▶ _Record excerpts_:
= = = = = = =
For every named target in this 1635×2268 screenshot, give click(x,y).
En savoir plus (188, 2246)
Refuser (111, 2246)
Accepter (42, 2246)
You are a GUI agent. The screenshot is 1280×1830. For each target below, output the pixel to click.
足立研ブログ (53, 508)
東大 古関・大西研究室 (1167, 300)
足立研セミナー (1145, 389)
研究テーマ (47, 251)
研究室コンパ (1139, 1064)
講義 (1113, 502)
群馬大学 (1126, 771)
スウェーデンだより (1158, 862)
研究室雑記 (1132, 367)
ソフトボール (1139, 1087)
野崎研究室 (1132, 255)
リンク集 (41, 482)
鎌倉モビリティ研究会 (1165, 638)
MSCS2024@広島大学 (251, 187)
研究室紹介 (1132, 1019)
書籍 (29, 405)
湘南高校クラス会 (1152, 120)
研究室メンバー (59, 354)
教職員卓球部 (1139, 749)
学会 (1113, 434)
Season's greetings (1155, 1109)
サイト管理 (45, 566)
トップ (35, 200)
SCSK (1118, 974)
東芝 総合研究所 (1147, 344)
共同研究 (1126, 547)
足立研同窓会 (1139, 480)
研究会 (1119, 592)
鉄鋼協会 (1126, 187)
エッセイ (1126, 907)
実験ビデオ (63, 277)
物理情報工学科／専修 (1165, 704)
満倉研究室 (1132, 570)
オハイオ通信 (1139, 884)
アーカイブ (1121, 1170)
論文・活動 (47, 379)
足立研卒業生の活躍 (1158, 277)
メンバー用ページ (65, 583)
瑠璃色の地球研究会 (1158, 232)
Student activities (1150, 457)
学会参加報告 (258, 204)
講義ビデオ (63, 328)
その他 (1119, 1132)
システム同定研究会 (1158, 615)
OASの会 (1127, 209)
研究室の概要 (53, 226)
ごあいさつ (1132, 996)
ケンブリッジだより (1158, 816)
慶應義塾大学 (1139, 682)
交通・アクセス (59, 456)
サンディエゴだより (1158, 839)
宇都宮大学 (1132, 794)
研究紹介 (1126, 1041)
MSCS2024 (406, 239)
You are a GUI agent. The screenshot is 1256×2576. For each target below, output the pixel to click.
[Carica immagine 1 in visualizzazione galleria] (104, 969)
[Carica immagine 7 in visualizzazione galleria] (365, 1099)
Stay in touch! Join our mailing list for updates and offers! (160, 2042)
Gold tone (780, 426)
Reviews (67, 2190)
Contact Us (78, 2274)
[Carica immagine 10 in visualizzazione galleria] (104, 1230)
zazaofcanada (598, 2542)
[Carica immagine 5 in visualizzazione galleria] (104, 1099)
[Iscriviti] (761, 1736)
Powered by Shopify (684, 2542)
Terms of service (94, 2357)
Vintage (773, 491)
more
= = = = = = =
Go through the records and gather the lines that hold "galleria".

[Carica immagine 1 in visualizzazione galleria] (104, 969)
[Carica immagine 7 in visualizzazione galleria] (365, 1099)
[Carica immagine 10 in visualizzazione galleria] (104, 1230)
[Carica immagine 5 in visualizzazione galleria] (104, 1099)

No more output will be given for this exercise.